▶ Task instructions
In the entries below, switch every occurrence of "GUI agent" to "screen navigation agent" and reproduce all other text unchanged.

▶ Entries provided
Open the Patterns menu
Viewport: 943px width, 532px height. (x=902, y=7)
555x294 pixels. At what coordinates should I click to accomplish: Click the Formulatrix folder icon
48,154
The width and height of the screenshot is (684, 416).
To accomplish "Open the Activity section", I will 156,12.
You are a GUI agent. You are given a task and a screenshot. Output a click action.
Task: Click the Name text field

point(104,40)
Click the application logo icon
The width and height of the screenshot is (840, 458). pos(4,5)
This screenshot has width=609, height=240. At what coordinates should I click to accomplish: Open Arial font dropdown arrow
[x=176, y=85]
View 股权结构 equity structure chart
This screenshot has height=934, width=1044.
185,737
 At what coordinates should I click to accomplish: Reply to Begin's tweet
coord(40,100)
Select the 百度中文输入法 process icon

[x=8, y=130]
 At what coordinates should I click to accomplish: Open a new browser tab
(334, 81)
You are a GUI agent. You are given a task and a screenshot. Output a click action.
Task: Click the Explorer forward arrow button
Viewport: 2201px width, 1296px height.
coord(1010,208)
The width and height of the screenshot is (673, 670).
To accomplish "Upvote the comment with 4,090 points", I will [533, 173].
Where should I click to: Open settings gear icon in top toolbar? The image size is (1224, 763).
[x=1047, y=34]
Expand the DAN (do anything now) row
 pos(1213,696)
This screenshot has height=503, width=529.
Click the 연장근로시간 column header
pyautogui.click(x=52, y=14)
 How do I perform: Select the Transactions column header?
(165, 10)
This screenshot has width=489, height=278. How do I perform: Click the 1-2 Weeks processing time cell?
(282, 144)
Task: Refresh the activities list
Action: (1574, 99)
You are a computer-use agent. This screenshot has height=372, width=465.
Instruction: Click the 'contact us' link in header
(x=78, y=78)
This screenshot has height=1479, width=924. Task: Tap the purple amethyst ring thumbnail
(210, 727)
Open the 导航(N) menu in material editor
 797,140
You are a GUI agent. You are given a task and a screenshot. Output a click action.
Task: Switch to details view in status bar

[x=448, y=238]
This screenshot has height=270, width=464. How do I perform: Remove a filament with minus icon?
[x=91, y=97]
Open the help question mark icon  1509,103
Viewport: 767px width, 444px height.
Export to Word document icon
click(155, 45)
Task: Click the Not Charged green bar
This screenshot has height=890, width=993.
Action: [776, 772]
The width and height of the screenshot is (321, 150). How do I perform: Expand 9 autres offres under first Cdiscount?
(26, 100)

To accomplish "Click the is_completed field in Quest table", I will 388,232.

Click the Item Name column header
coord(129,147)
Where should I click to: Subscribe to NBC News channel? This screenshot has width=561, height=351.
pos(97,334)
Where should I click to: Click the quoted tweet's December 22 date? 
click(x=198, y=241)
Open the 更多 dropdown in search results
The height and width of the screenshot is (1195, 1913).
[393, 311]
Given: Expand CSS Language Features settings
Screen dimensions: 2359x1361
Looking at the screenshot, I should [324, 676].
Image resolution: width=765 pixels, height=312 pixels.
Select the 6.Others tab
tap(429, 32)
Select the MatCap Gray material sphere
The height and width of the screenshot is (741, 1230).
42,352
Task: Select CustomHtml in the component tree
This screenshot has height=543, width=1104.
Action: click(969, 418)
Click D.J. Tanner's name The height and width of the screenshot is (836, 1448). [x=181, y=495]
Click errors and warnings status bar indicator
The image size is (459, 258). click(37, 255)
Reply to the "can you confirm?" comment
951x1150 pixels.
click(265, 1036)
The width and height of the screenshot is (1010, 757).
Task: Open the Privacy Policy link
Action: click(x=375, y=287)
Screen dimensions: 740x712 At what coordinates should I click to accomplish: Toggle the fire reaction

▶ Written response
Open the Patterns menu
Viewport: 943px width, 532px height. (x=902, y=7)
555x294 pixels. At what coordinates should I click to accomplish: Click the Formulatrix folder icon
48,154
The width and height of the screenshot is (684, 416).
To accomplish "Open the Activity section", I will 156,12.
You are a screen navigation agent. You are given a task and a screenshot. Output a click action.
Task: Click the Name text field

point(104,40)
Click the application logo icon
The width and height of the screenshot is (840, 458). pos(4,5)
This screenshot has width=609, height=240. At what coordinates should I click to accomplish: Open Arial font dropdown arrow
[x=176, y=85]
View 股权结构 equity structure chart
This screenshot has height=934, width=1044.
185,737
 At what coordinates should I click to accomplish: Reply to Begin's tweet
coord(40,100)
Select the 百度中文输入法 process icon

[x=8, y=130]
 At what coordinates should I click to accomplish: Open a new browser tab
(334, 81)
You are a screen navigation agent. You are given a task and a screenshot. Output a click action.
Task: Click the Explorer forward arrow button
Viewport: 2201px width, 1296px height.
coord(1010,208)
The width and height of the screenshot is (673, 670).
To accomplish "Upvote the comment with 4,090 points", I will [533, 173].
Where should I click to: Open settings gear icon in top toolbar? The image size is (1224, 763).
[x=1047, y=34]
Expand the DAN (do anything now) row
 pos(1213,696)
This screenshot has height=503, width=529.
Click the 연장근로시간 column header
pyautogui.click(x=52, y=14)
 How do I perform: Select the Transactions column header?
(165, 10)
This screenshot has width=489, height=278. How do I perform: Click the 1-2 Weeks processing time cell?
(282, 144)
Task: Refresh the activities list
Action: (1574, 99)
You are a computer-use agent. This screenshot has height=372, width=465.
Instruction: Click the 'contact us' link in header
(x=78, y=78)
This screenshot has height=1479, width=924. Task: Tap the purple amethyst ring thumbnail
(210, 727)
Open the 导航(N) menu in material editor
 797,140
You are a screen navigation agent. You are given a task and a screenshot. Output a click action.
Task: Switch to details view in status bar

[x=448, y=238]
This screenshot has height=270, width=464. How do I perform: Remove a filament with minus icon?
[x=91, y=97]
Open the help question mark icon  1509,103
Viewport: 767px width, 444px height.
Export to Word document icon
click(155, 45)
Task: Click the Not Charged green bar
This screenshot has height=890, width=993.
Action: [776, 772]
The width and height of the screenshot is (321, 150). How do I perform: Expand 9 autres offres under first Cdiscount?
(26, 100)

To accomplish "Click the is_completed field in Quest table", I will 388,232.

Click the Item Name column header
coord(129,147)
Where should I click to: Subscribe to NBC News channel? This screenshot has width=561, height=351.
pos(97,334)
Where should I click to: Click the quoted tweet's December 22 date? 
click(x=198, y=241)
Open the 更多 dropdown in search results
The height and width of the screenshot is (1195, 1913).
[393, 311]
Given: Expand CSS Language Features settings
Screen dimensions: 2359x1361
Looking at the screenshot, I should [324, 676].
Image resolution: width=765 pixels, height=312 pixels.
Select the 6.Others tab
tap(429, 32)
Select the MatCap Gray material sphere
The height and width of the screenshot is (741, 1230).
42,352
Task: Select CustomHtml in the component tree
This screenshot has height=543, width=1104.
Action: click(969, 418)
Click D.J. Tanner's name The height and width of the screenshot is (836, 1448). [x=181, y=495]
Click errors and warnings status bar indicator
The image size is (459, 258). click(37, 255)
Reply to the "can you confirm?" comment
951x1150 pixels.
click(265, 1036)
The width and height of the screenshot is (1010, 757).
Task: Open the Privacy Policy link
Action: click(x=375, y=287)
Screen dimensions: 740x712 At what coordinates should I click to accomplish: Toggle the fire reaction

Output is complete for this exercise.